■ Instructions for the task
From the entries below, copy exactly the lines from the one that contains "Task: Select the Arab row label" through the one that contains "Screen dimensions: 981x897", both included, and only those.

■ Provided records
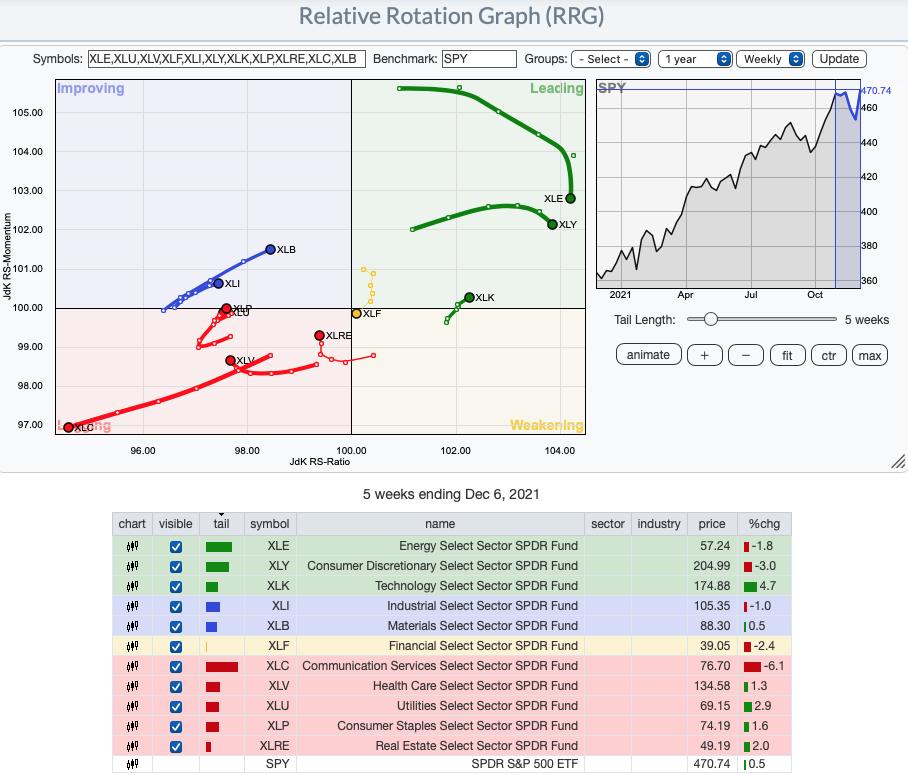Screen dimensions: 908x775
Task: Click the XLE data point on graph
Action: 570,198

==

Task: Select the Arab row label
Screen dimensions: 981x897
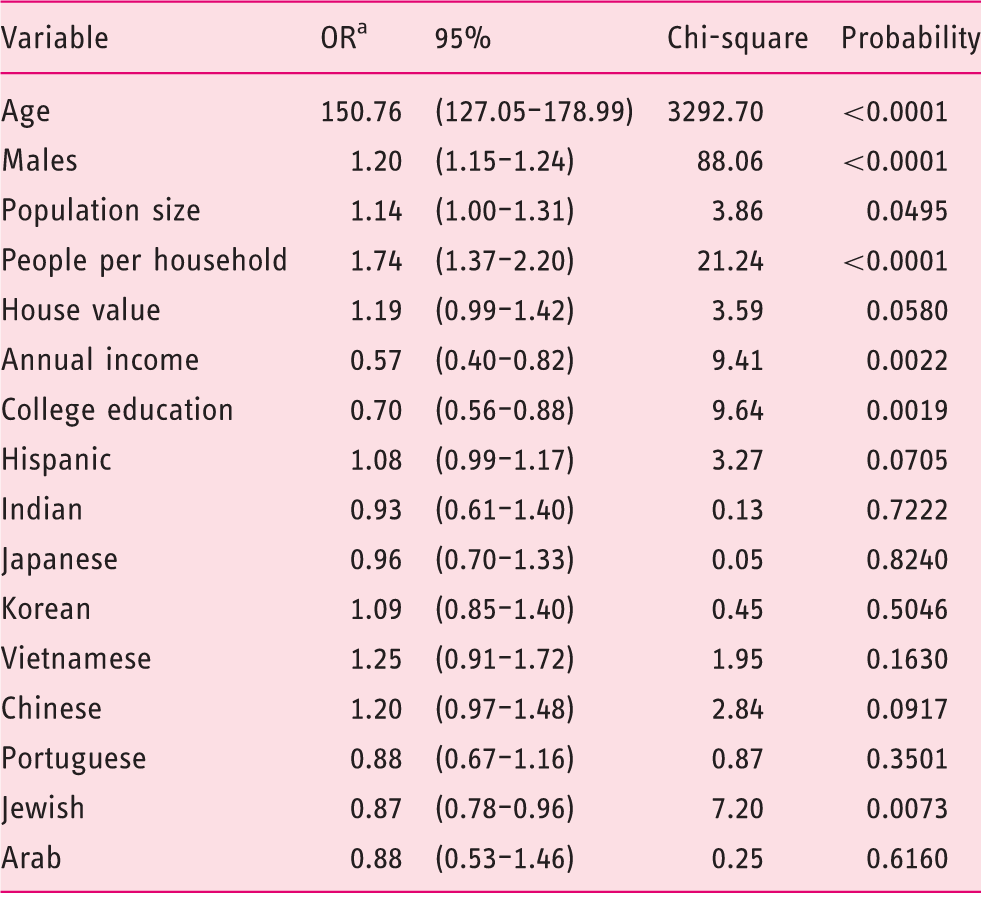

■ The completed task
Task: Select the Arab row label
Screen dimensions: 981x897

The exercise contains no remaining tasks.